Use the Hologres connector to sink data from a Flink Change Data Capture (CDC) YAML pipeline into Hologres in real time. The connector supports both streaming and batch modes, handles schema evolution, and can write to partitioned tables.
Connector overview
| Category | Value |
|---|---|
| Supported type | Data ingestion sink |
| Running mode | Streaming and batch modes |
| Data format | Not supported |
| Monitoring metrics | numRecordsOut, numRecordsOutPerSecond |
| API type | YAML |
| Update or delete data in sink tables | Yes |
For details on the monitoring metrics, see Monitoring metrics.
Quickstart
The following is a minimal working configuration.
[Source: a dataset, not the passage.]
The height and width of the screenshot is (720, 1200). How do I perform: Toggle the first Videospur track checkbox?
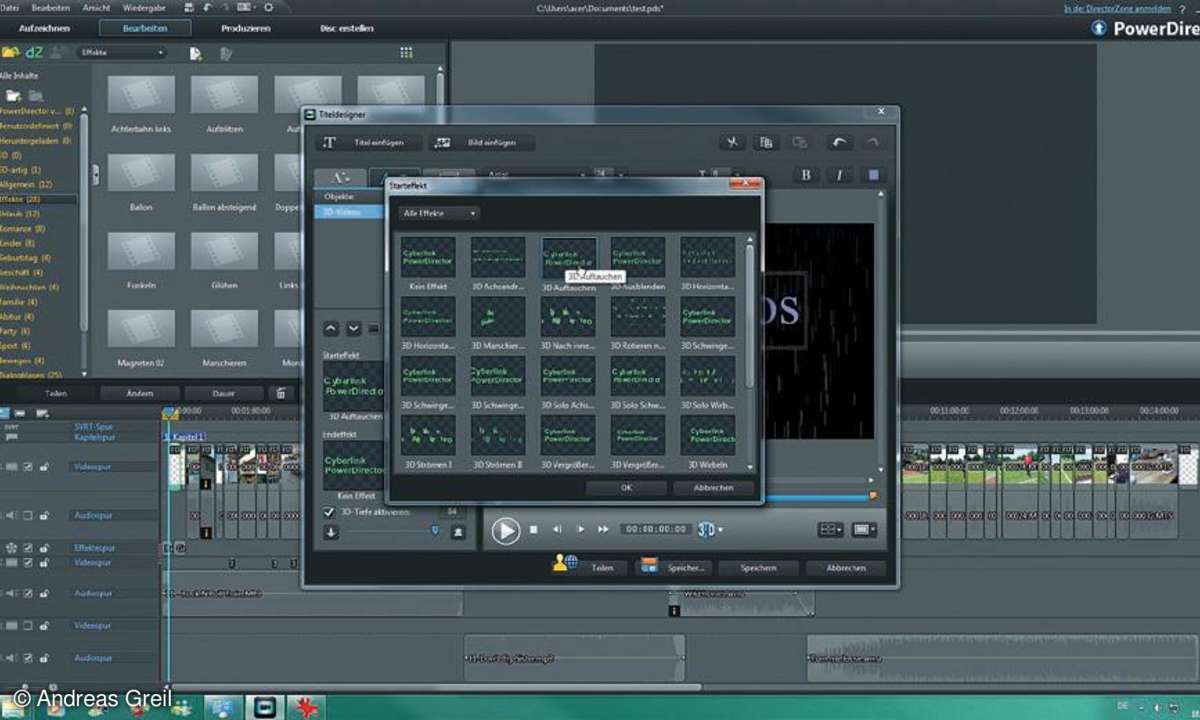28,466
Replace the placeholders before running.
sink:
type: hologres
name: Hologres Sink
endpoint: <your-endpoint>
dbname: <your-database>
username: ${secret_values.ak_id}
password: ${secret_values.ak_secret}
Store your AccessKey ID and AccessKey secret as project variables rather than hardcoding them. The syntax ${secret_values.ak_id} references a variable named ak_id.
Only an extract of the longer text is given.